In the records below, find the line containing "Where should I click to: Open", then print it and every following line exactly, through the last, without pictures.

───── AVAILABLE DATA

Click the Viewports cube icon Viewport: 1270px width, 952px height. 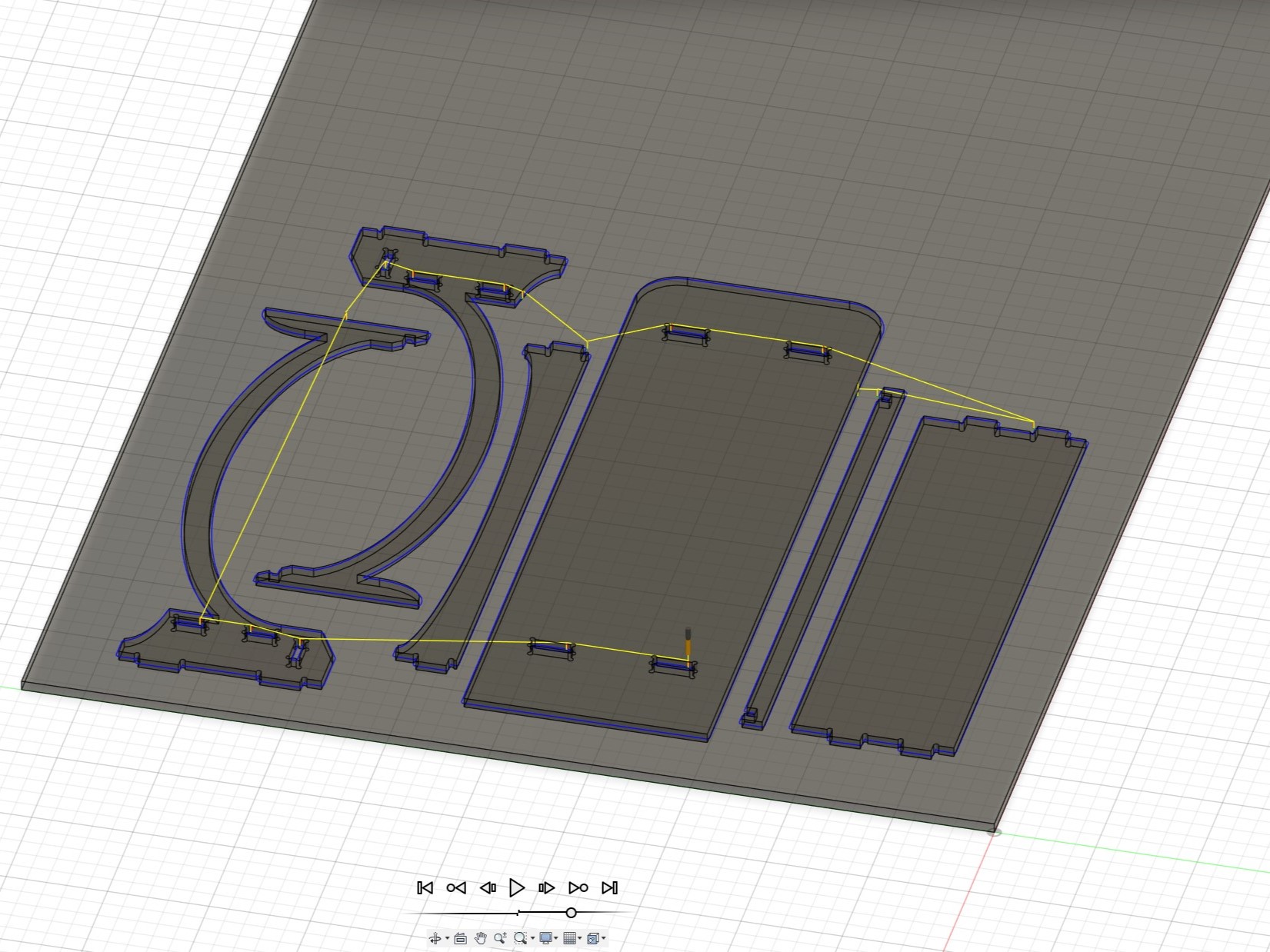click(x=592, y=938)
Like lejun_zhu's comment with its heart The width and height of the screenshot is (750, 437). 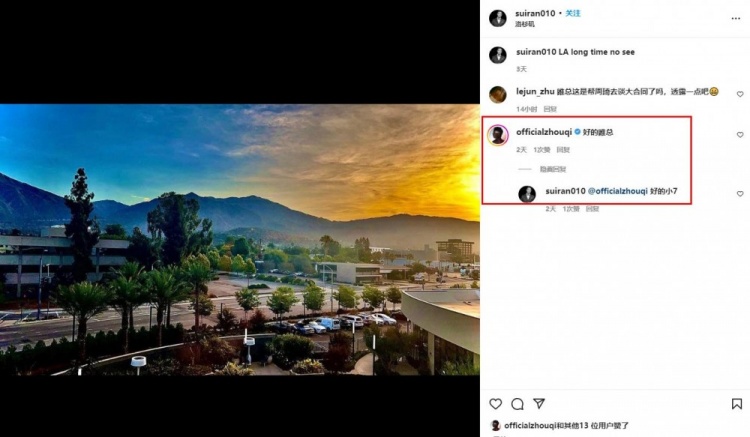coord(740,94)
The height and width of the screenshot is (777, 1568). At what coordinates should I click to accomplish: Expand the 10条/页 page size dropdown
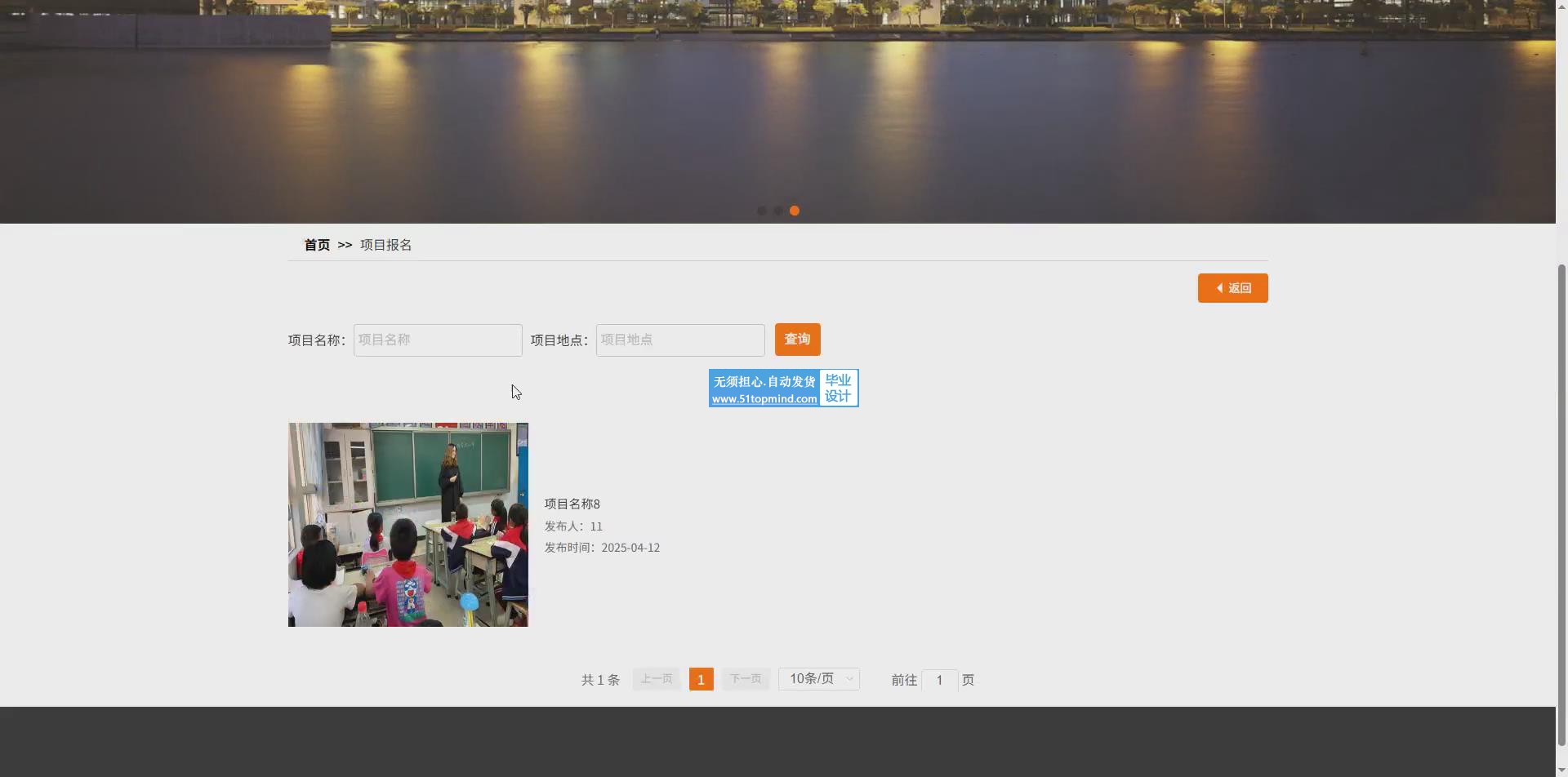818,679
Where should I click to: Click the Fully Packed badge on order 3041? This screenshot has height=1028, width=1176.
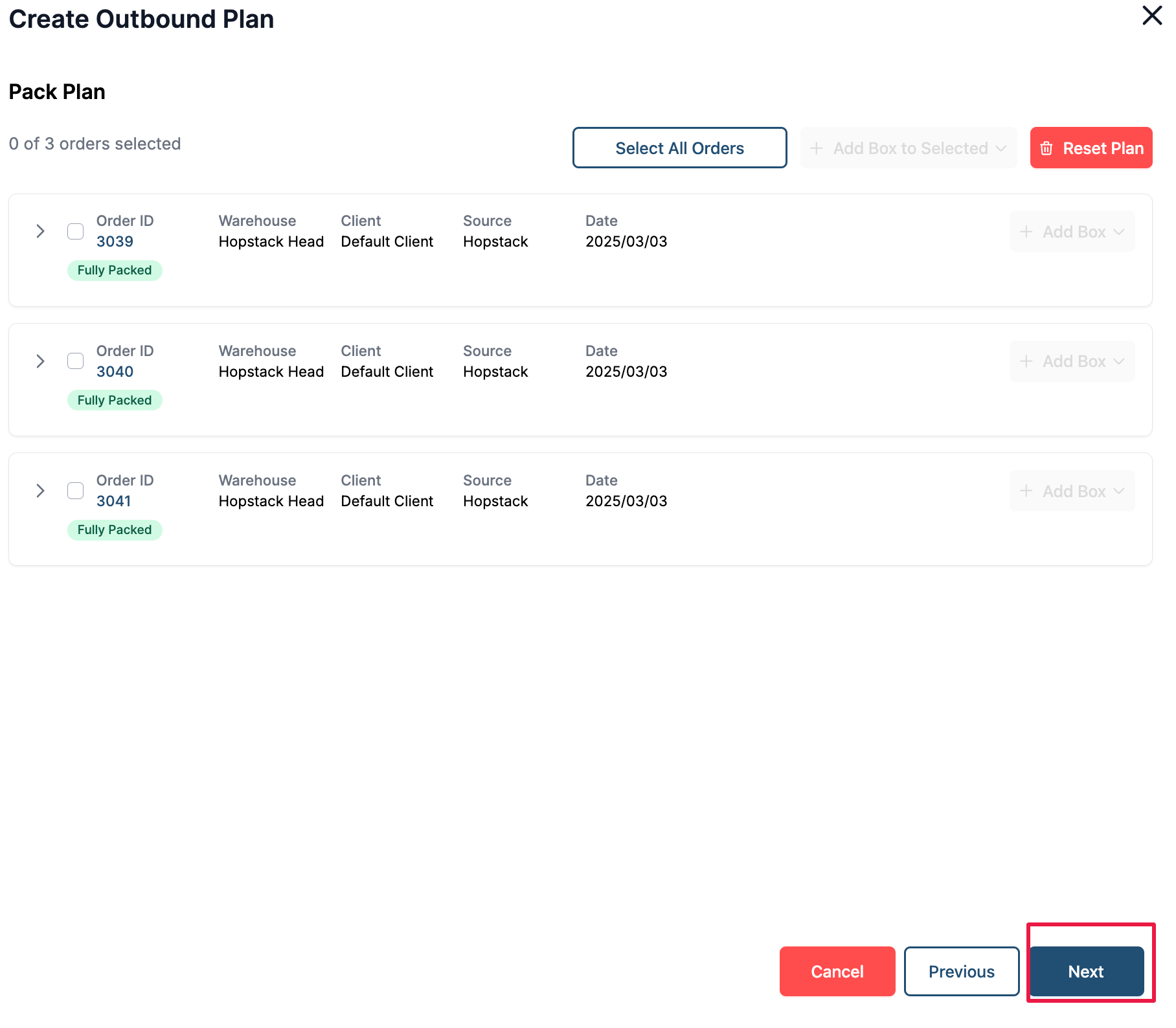point(115,530)
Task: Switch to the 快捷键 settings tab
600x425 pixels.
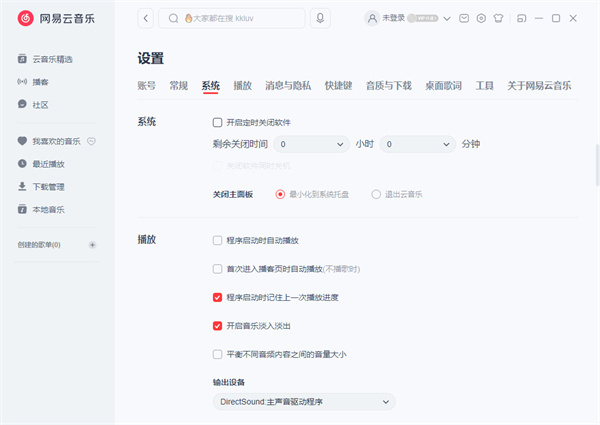Action: [x=338, y=86]
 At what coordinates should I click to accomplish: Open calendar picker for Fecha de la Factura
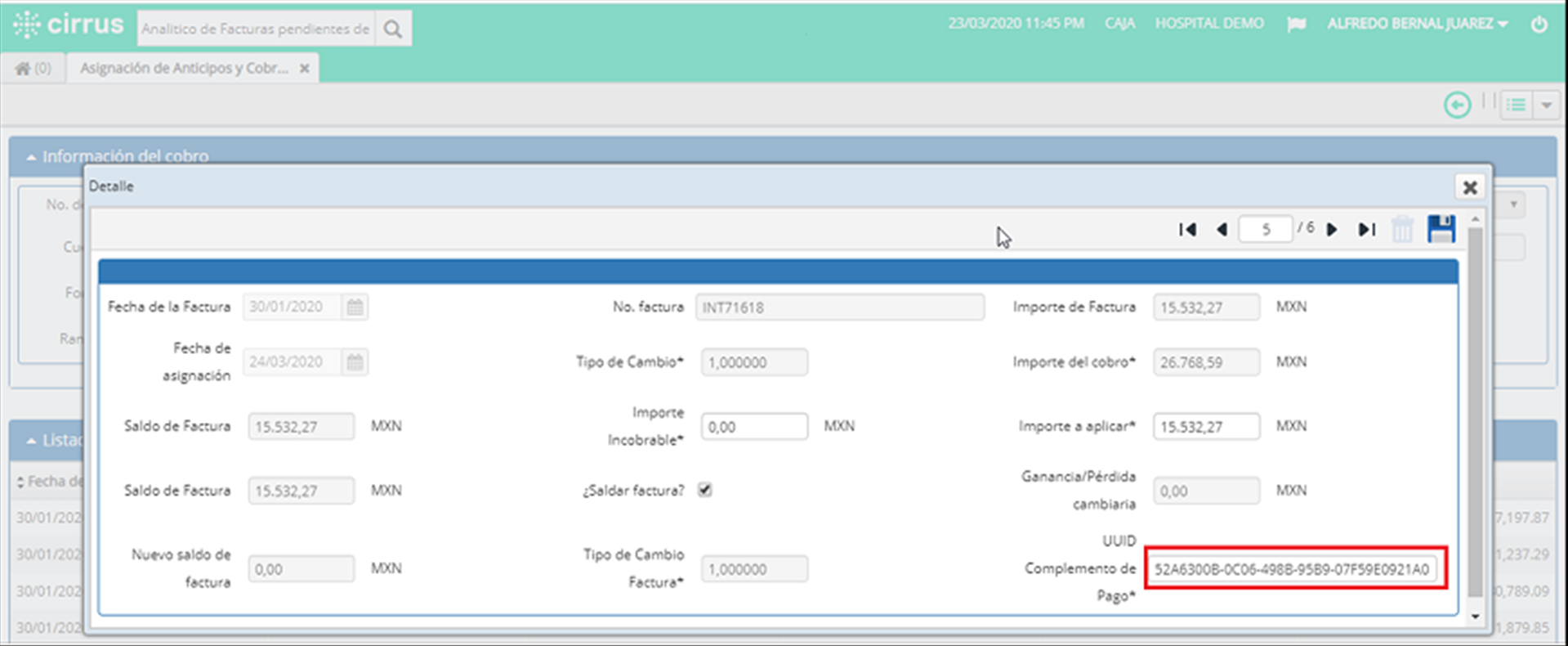[355, 307]
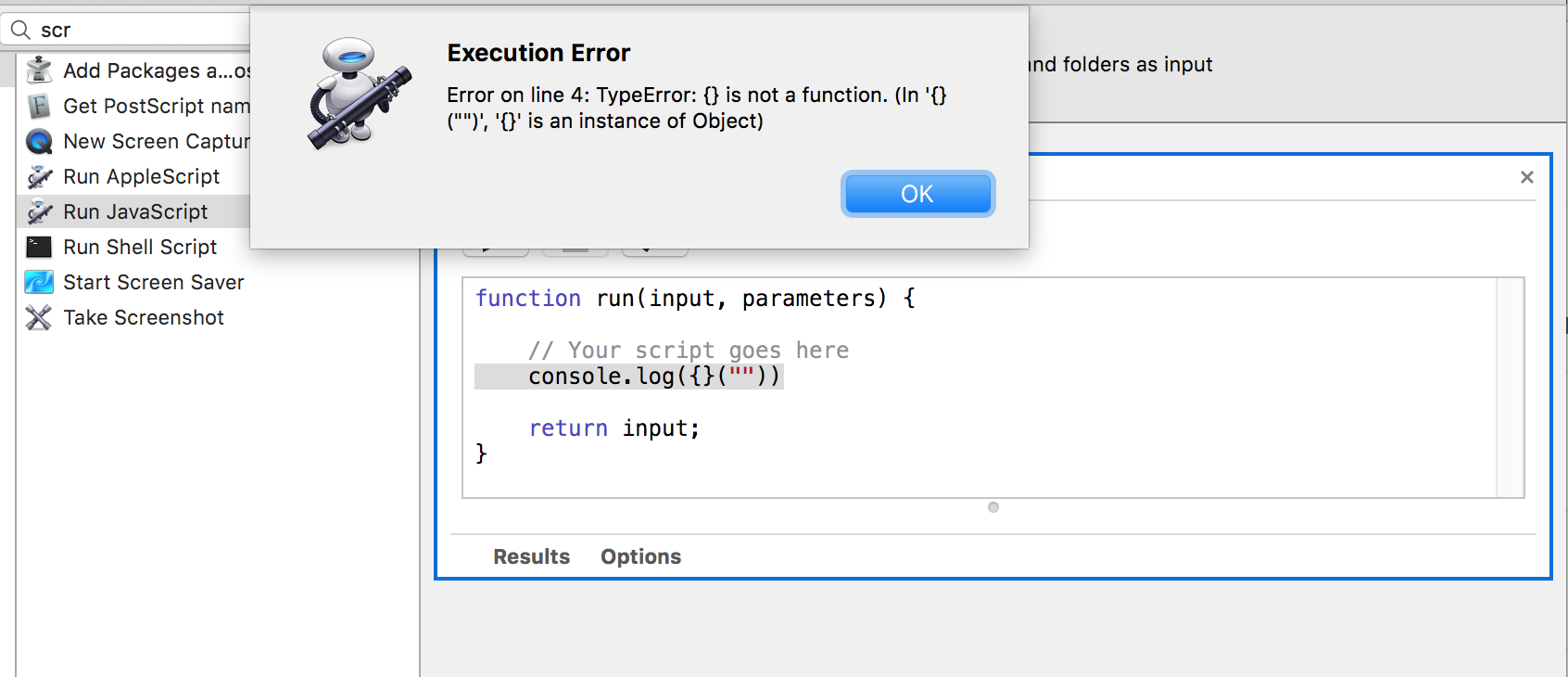Select the Run AppleScript action icon
This screenshot has width=1568, height=677.
(x=38, y=176)
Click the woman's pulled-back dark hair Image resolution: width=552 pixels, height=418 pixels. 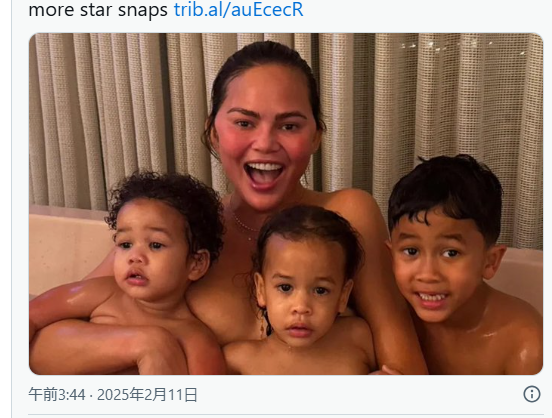(262, 63)
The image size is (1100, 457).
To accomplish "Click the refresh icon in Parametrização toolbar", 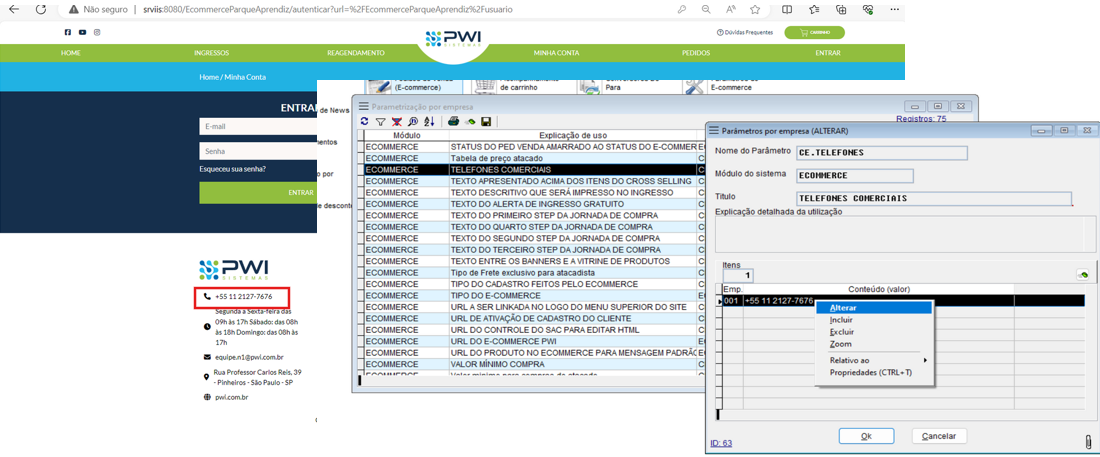I will 365,122.
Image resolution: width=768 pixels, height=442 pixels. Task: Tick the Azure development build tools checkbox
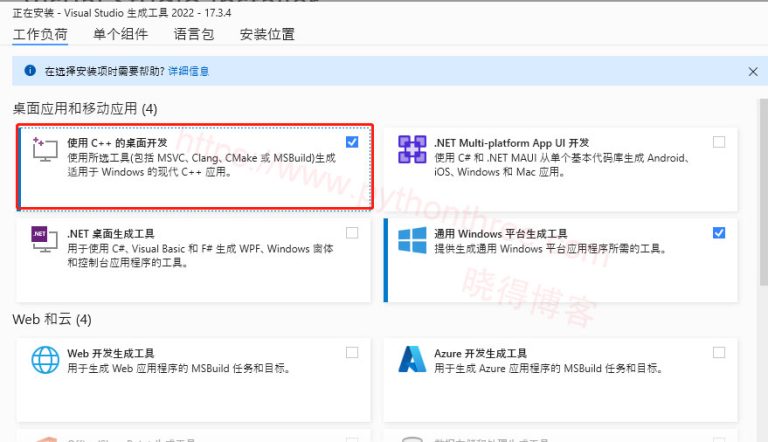pyautogui.click(x=719, y=352)
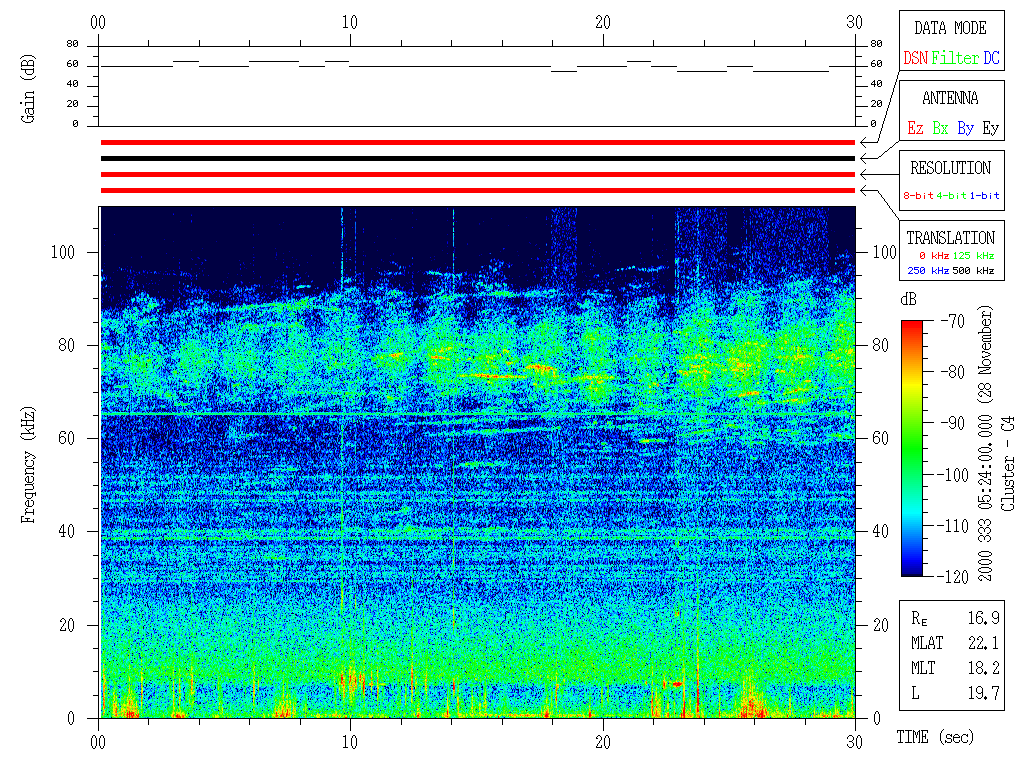Click the black Ey antenna label
The image size is (1024, 768).
pos(990,129)
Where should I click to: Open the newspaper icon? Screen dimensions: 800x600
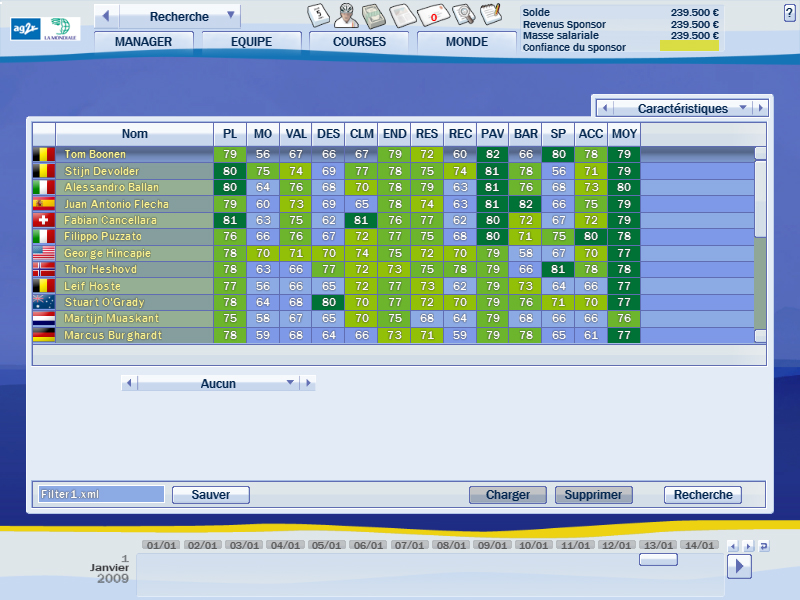pyautogui.click(x=402, y=15)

──────────

YOUR RESPONSE>
Where should I click to: Open the newspaper icon? Screen dimensions: 800x600
pyautogui.click(x=402, y=15)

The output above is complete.